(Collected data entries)
--

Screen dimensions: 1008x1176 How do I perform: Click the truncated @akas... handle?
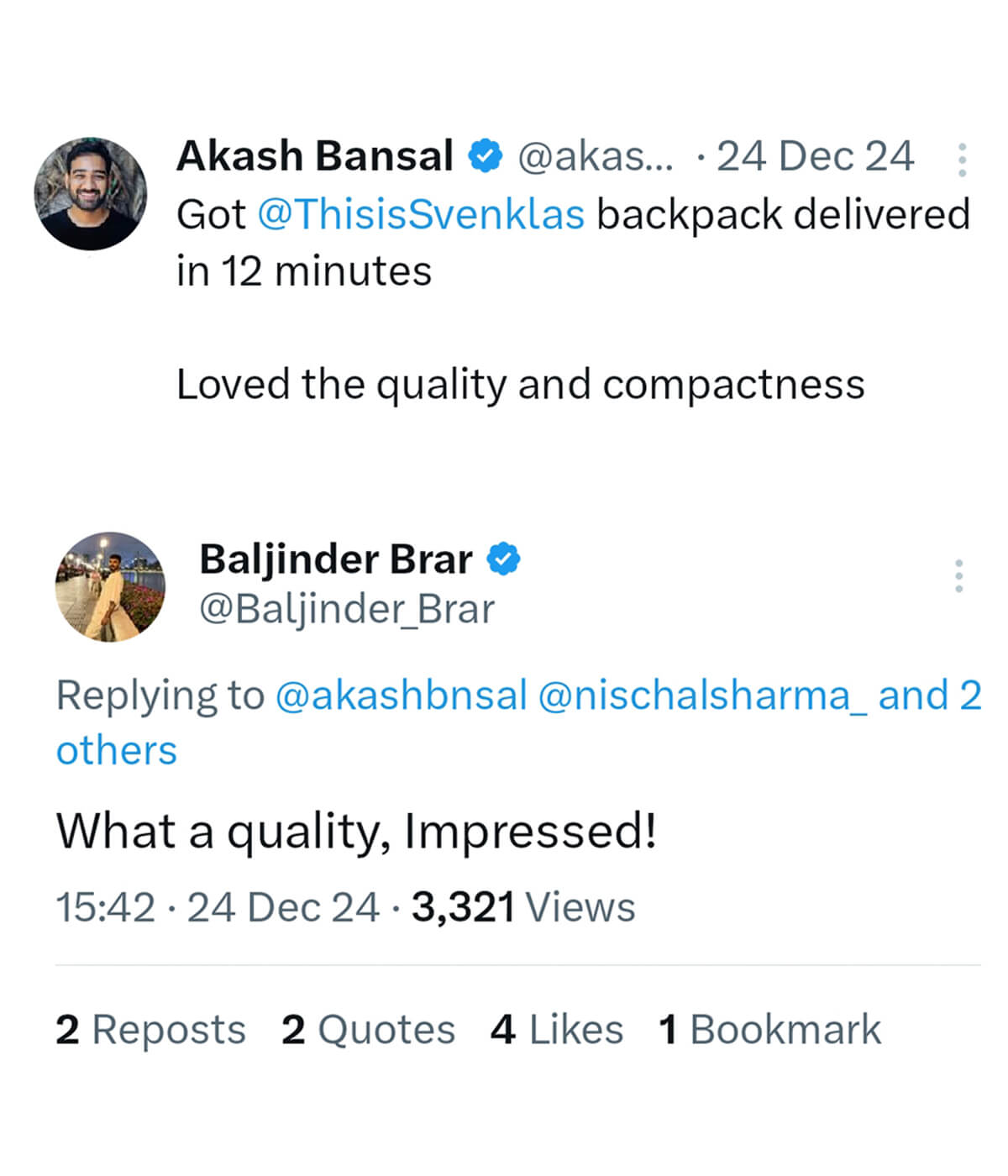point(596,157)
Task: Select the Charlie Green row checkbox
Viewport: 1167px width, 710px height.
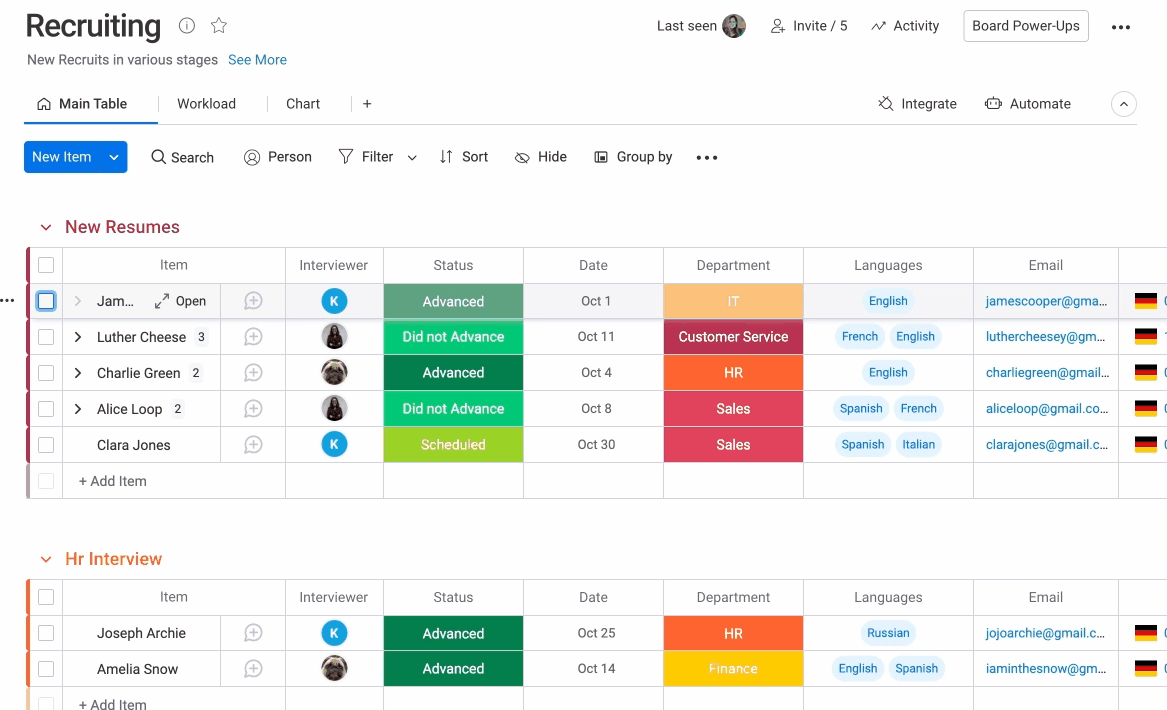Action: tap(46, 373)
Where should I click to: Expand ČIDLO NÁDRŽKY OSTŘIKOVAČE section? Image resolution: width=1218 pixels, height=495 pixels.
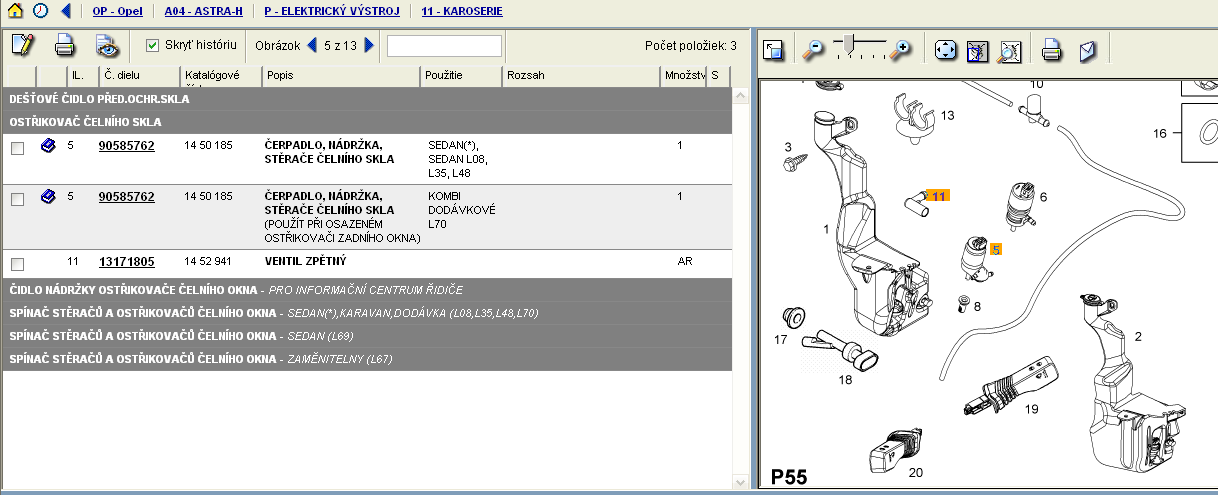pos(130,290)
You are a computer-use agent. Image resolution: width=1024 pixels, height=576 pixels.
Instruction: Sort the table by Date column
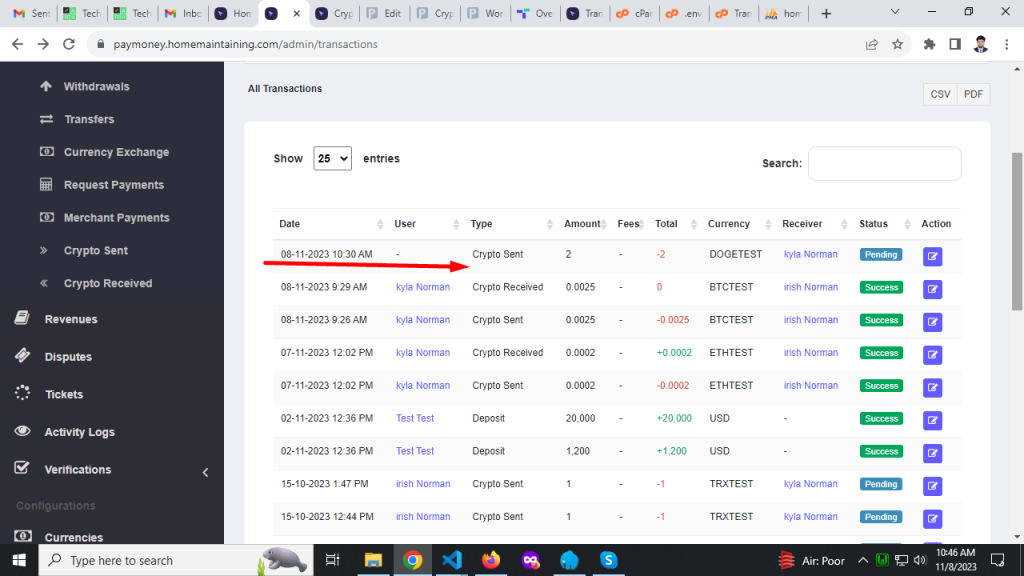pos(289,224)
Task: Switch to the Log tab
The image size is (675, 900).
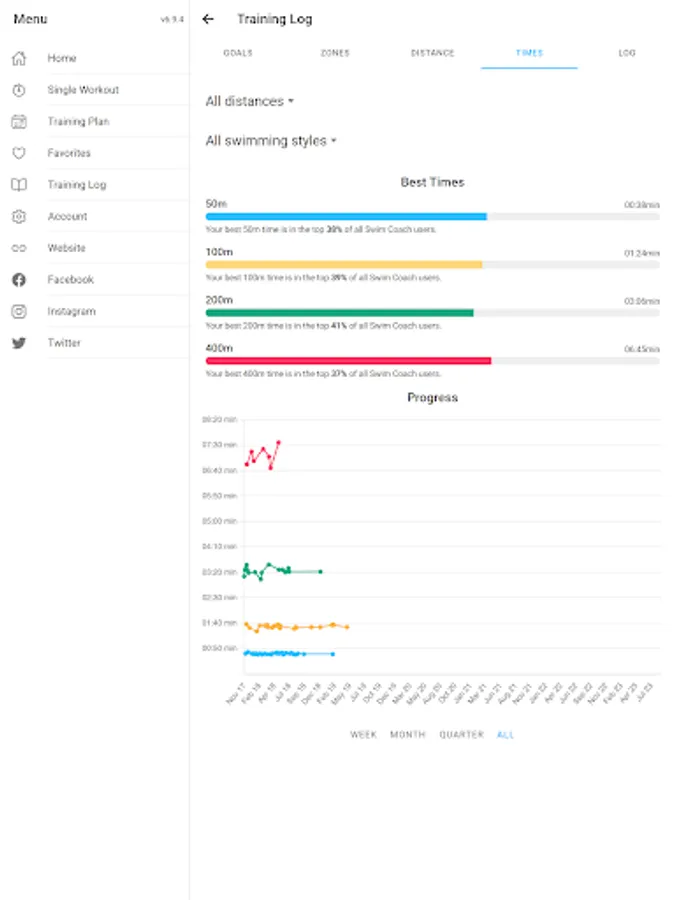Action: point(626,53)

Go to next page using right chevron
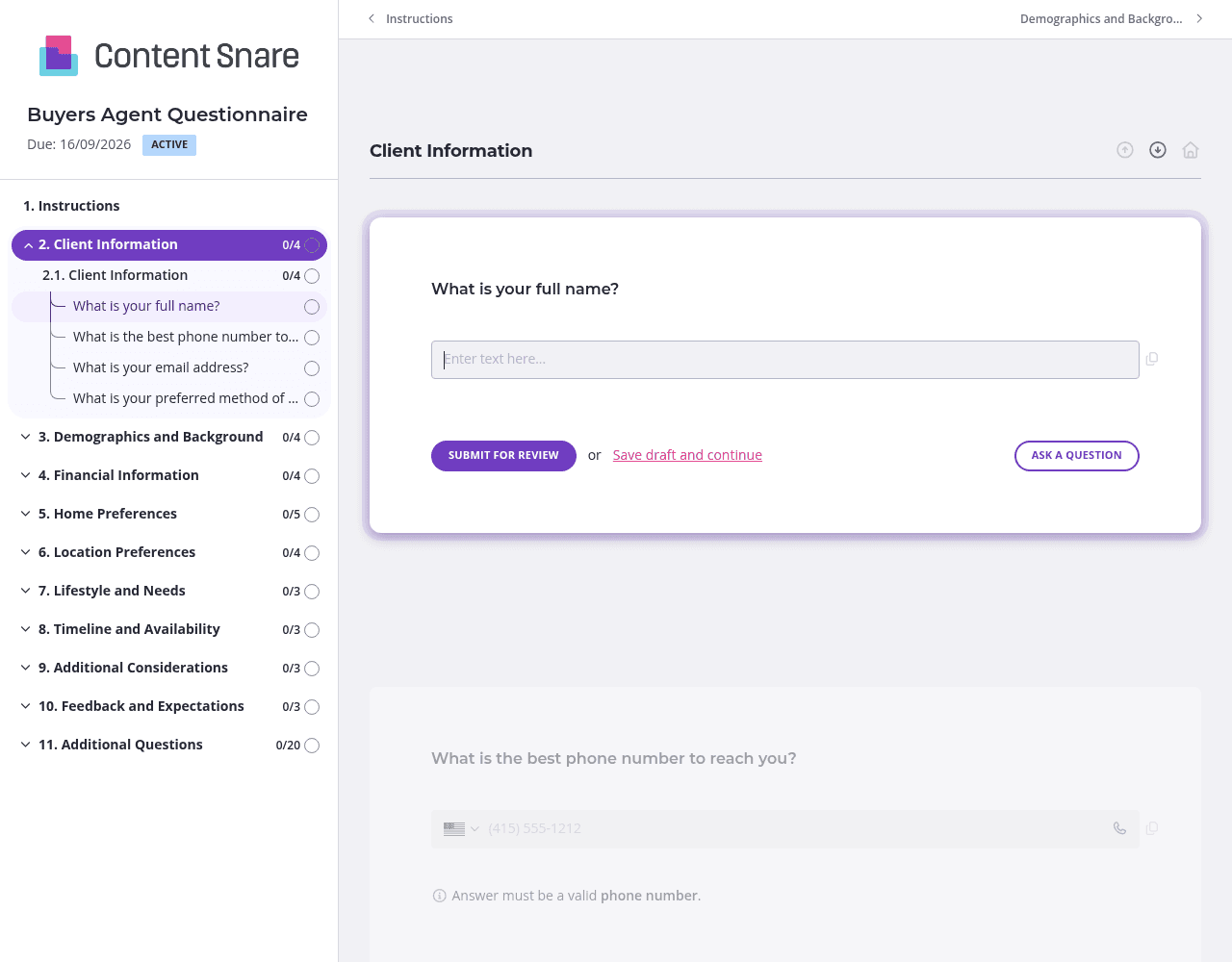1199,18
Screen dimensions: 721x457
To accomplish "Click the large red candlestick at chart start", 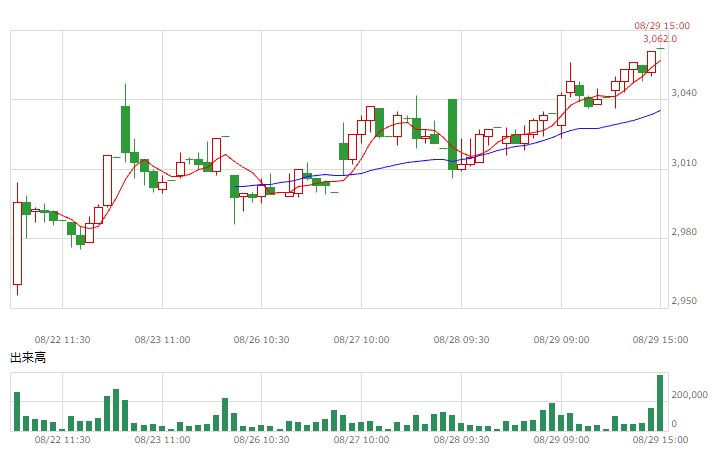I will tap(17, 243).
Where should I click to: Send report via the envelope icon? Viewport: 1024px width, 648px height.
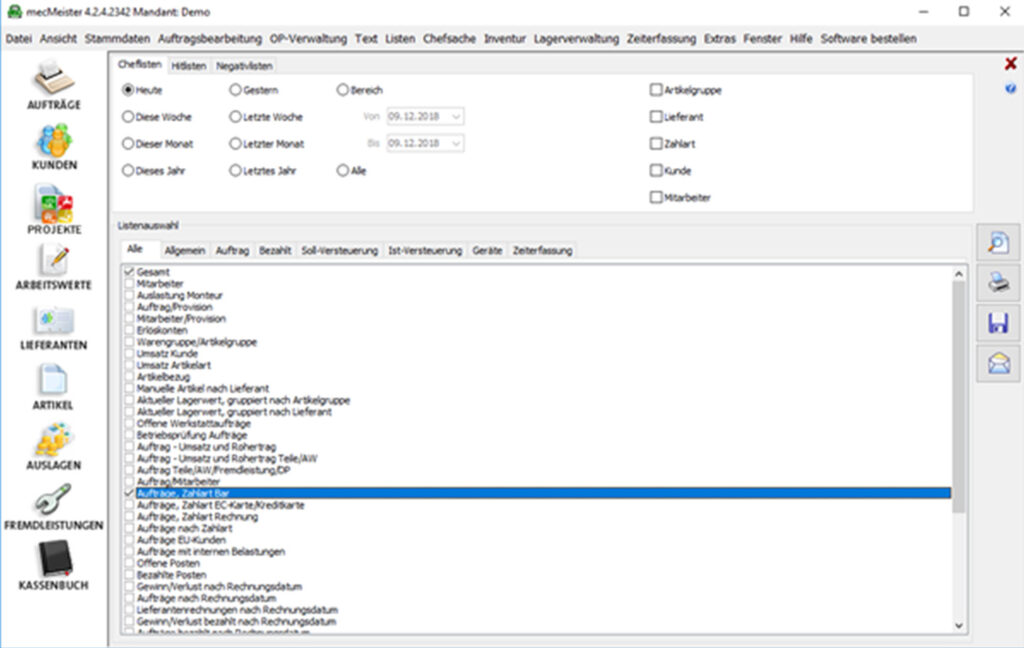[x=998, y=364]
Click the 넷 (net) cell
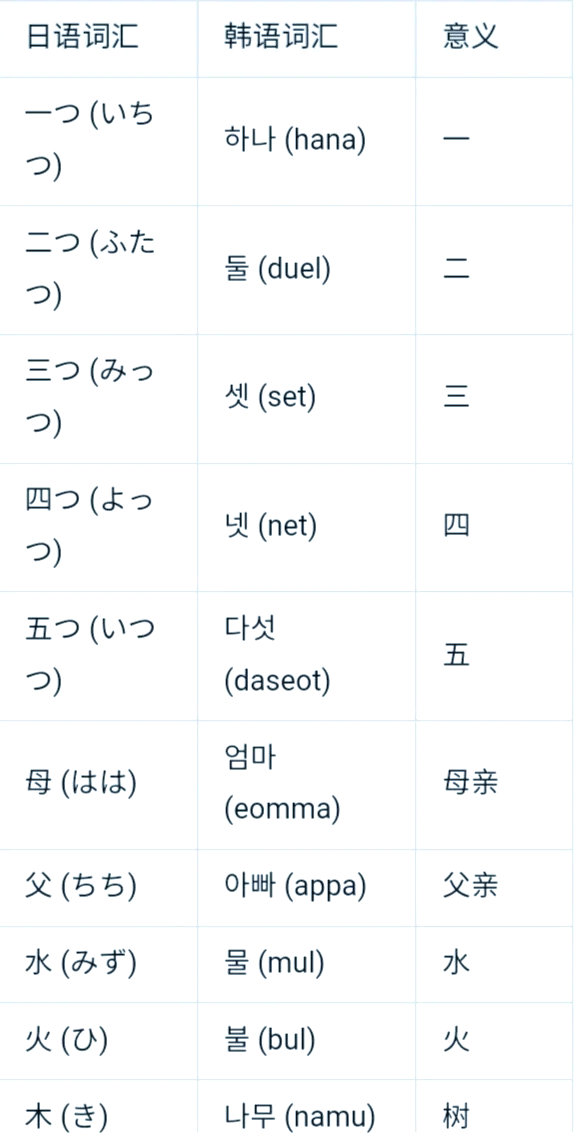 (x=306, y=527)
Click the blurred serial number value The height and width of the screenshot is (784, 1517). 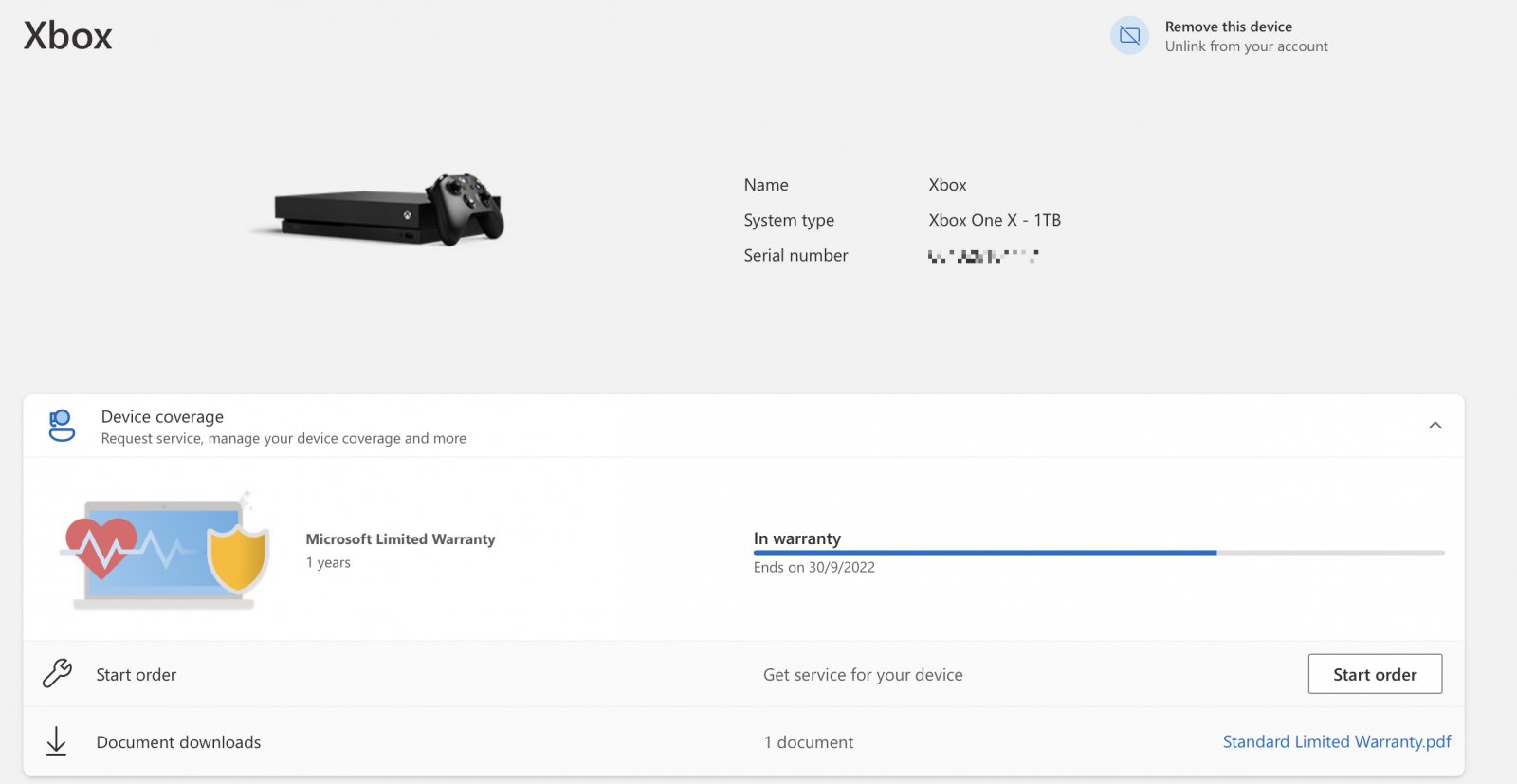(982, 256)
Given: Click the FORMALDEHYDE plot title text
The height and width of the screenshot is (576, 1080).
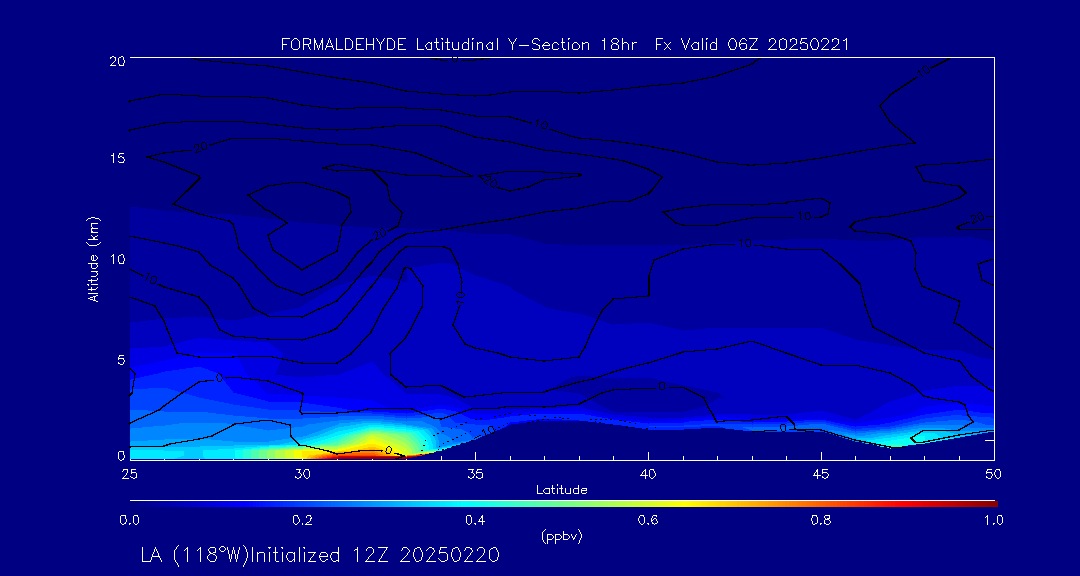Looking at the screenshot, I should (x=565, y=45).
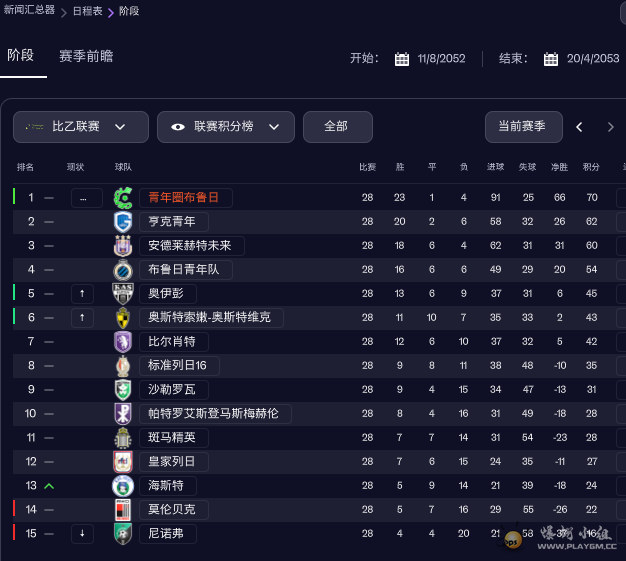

--

**EXERCISE DIRECTIONS:**
Go through the records and report each line that contains "Task".

**OUTPUT FOR THIS EXERCISE:**
Task: Select the Charlie Green row checkbox
Task: Switch to the Log tab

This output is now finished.